By making our purification construct accessible to everyone, we aim to simplify previously resource-intensive exosome purification for researchers everywhere.

Best Composite Part

ALiVE's toolbox holds many innovations like the coiled-coil loading system or the novel exosome purification construct. We tested many combinations of our parts and found a winning combination: Fusing the VLP-specific protein Gag directly to the RNA-binding protein L7Ae with the addition of the HiBiT tag showed the best vesicle secretion efficiency as well as the highest extracted RNA amount while being easily analysable due to the HiBiT tag. Therefore, it is our best composite part, allowing efficient vesicle secretion and RNA loading with just one construct.

Best Part Collection

With ALiVE, we developed an open-access toolbox for scientists to allow live-cell monitoring bypassing the information content limitations of fluorescent-based methods or the destructive nature of transcriptomics. We created 14 basic parts that were further combined to over 30 composite parts. This comprehensive collection enables the community to tailor their mammalian systems for achieving time-resolved and minimal-invasive monitoring of living cells based on vesicular RNA export. The two vesicles Virus-Like Particles (VLPs) and Exosomes can be fine-tuned by adapting to the biological question, e.g., cell line, specific RNA loading or unspecific transcriptome loading. For the first time, we demonstrated with our best basic part the affinity purification of exosomes, as well as a new method of vesicular protein loading over our modular coiled-coil system.

Vesicle Constructs

Vesicle-specific Proteins

The vesicle-specific marker proteins are our part collection's first layer. One can choose between ALiVE's two vesicles, exosomes and Virus-Like particles (VLPs). Choosing exosomes means using CD63, an exosomal membrane protein, as one's base construct. For VLPs, the viral structural protein HIV-Gag (Group-specific antigen) builds ALiVE's first layer.

Loading Mechanism

After choosing the vesicle type, the next step is to select the desired loading mechanism to target a RNA-binding protein into the vesicle. The classic method is to fuse the proteins directly. We designed a more modular approach using coiled-coil protein interactions. Small peptides are fused to the vesicle-specific marker protein as well as the cargo to mediate vesicle loading via highly specific peptide-peptide interactioins. We designed two variants of the system, based on two different coiled-coil sets, P9SN interacting with P10SN, and DHD154a interacting with DHD154b.

Analytic Tag

To enable the verification of vesicle formation and loading, we integrated one half of a split luciferase tag (HiBiT) into our marker constructs. On the one hand, this allows us to confirm the formation of intact vesicles, as the HiBiT tag faces the lumen and is thus not accessible for a luciferase complementation assay, unless the vesicles are broken. At the same time, we can confirm adapter loading, as only vesicles containing the tagged marker protein will show a luminescence signal.

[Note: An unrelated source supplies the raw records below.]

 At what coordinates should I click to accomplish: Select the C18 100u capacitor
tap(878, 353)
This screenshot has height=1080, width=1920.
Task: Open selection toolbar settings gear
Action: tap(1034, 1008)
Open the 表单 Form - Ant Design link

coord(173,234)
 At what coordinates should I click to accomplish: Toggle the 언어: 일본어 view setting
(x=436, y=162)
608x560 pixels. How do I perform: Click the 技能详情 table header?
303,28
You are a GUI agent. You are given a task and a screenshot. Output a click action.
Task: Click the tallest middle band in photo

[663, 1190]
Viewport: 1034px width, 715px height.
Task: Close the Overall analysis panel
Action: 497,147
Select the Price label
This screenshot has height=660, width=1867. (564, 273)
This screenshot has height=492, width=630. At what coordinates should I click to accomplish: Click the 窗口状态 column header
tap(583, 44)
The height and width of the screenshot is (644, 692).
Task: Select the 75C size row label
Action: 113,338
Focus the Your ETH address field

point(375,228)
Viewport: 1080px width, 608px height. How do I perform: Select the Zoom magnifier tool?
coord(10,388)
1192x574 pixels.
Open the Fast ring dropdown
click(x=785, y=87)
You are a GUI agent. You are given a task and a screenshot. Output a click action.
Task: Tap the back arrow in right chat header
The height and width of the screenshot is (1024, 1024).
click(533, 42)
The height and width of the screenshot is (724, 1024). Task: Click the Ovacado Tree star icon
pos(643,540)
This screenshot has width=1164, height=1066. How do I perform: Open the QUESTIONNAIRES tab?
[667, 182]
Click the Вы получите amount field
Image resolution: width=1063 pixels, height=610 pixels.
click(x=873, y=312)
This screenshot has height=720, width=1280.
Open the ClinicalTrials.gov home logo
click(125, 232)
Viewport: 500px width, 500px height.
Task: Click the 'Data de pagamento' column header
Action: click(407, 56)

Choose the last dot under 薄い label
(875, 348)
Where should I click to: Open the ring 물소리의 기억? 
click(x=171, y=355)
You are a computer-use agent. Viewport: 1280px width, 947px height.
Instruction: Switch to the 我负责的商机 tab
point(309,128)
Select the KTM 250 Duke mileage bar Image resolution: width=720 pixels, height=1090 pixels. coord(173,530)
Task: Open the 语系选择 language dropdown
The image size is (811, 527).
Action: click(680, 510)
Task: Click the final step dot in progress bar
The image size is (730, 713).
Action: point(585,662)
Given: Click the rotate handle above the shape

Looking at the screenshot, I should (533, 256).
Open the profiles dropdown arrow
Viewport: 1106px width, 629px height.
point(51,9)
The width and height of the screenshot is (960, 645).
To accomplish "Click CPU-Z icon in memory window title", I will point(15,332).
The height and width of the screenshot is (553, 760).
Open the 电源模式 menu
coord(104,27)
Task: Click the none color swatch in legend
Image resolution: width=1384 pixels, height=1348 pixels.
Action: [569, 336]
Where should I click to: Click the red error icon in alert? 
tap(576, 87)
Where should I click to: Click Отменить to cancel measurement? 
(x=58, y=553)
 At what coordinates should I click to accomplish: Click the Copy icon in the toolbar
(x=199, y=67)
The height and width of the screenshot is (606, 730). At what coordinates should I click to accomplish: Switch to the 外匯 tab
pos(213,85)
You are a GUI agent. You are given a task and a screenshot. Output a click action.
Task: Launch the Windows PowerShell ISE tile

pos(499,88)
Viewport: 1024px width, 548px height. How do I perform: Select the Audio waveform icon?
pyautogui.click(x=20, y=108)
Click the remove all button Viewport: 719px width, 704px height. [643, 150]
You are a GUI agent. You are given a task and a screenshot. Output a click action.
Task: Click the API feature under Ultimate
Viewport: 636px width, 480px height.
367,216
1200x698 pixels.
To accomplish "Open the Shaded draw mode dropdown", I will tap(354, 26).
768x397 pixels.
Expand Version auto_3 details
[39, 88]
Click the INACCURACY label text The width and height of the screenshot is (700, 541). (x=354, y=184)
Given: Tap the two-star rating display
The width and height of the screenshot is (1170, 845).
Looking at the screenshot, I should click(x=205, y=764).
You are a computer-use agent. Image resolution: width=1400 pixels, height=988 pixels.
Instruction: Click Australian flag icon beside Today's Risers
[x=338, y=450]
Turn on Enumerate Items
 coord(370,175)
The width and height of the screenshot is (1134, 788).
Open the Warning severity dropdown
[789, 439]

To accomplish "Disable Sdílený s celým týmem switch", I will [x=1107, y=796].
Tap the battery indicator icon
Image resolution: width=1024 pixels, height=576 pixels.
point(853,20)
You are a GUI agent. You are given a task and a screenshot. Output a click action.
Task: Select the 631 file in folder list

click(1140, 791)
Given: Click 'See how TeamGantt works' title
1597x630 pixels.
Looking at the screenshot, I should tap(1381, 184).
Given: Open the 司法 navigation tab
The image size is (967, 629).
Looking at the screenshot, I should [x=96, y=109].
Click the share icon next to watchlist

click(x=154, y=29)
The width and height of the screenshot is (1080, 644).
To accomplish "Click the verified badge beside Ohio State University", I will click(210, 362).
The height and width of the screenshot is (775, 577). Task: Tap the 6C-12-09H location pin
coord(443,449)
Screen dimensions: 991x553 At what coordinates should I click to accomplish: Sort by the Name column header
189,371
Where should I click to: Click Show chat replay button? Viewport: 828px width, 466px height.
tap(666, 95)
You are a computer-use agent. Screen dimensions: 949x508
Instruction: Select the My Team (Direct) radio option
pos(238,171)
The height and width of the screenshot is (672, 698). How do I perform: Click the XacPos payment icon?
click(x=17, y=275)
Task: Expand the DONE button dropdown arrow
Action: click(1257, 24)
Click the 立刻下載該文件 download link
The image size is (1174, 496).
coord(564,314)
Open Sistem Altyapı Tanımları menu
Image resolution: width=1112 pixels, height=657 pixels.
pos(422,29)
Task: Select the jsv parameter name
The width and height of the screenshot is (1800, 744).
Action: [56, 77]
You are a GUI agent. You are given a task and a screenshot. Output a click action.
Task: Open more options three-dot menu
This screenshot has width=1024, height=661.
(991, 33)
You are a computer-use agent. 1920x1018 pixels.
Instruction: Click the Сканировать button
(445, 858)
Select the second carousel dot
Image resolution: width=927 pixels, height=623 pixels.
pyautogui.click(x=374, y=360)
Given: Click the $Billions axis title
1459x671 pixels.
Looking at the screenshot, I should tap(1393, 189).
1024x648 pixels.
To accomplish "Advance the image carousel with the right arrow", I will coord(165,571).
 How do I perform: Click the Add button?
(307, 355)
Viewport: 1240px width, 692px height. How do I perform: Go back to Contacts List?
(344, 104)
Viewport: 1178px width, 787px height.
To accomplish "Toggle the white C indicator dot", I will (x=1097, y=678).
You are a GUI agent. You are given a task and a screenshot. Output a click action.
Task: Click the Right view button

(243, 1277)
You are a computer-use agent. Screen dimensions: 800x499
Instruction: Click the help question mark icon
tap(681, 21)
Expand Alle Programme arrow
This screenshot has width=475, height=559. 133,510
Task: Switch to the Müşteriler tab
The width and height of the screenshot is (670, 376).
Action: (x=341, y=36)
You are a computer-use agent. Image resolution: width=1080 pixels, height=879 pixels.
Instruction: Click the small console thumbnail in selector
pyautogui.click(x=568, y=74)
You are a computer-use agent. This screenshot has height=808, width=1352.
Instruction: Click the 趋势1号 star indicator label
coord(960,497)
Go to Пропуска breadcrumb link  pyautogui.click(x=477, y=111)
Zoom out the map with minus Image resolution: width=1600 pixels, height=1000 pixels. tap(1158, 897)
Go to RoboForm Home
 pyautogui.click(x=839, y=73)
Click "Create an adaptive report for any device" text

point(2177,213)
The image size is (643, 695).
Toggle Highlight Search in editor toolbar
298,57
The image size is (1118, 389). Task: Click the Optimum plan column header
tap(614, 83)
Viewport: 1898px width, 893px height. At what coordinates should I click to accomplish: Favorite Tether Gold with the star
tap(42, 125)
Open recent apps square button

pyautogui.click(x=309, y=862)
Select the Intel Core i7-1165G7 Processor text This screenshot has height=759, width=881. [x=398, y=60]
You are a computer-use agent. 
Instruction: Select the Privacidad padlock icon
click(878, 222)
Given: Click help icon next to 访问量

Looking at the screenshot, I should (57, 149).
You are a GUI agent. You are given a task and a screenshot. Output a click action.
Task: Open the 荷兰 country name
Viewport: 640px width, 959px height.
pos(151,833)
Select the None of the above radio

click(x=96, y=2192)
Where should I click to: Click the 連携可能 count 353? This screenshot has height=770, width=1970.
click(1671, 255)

Vesicle Formation Analysis

Vesicle Loading Analysis

RNA-Binding Proteins

Finally, we tested two RNA-binding proteins, which we either loaded over the coiled-coil system or direct fusion. One can choose between L7Ae, an archaic ribosomal protein, and MCP (Major Capsid Protein from the MS2 phage), a viral protein. Both were successfully used for RNA export.

Gene Reporter Parts

Structural Motifs

The gene exporters have two main aspects. The first one, the structural motif, an RNA secondary loop structure, is necessary for the RNA-binding proteins to interact with the RNA and, therefore, for its export. Here the choice is between the C/D-Box-loop, which interacts with the RNA-binding protein L7Ae, and the MS2-loop that acts with the RNA-binding protein MCP. Therefore the structural motif decision is dependent on the RNA-binding protein of choice.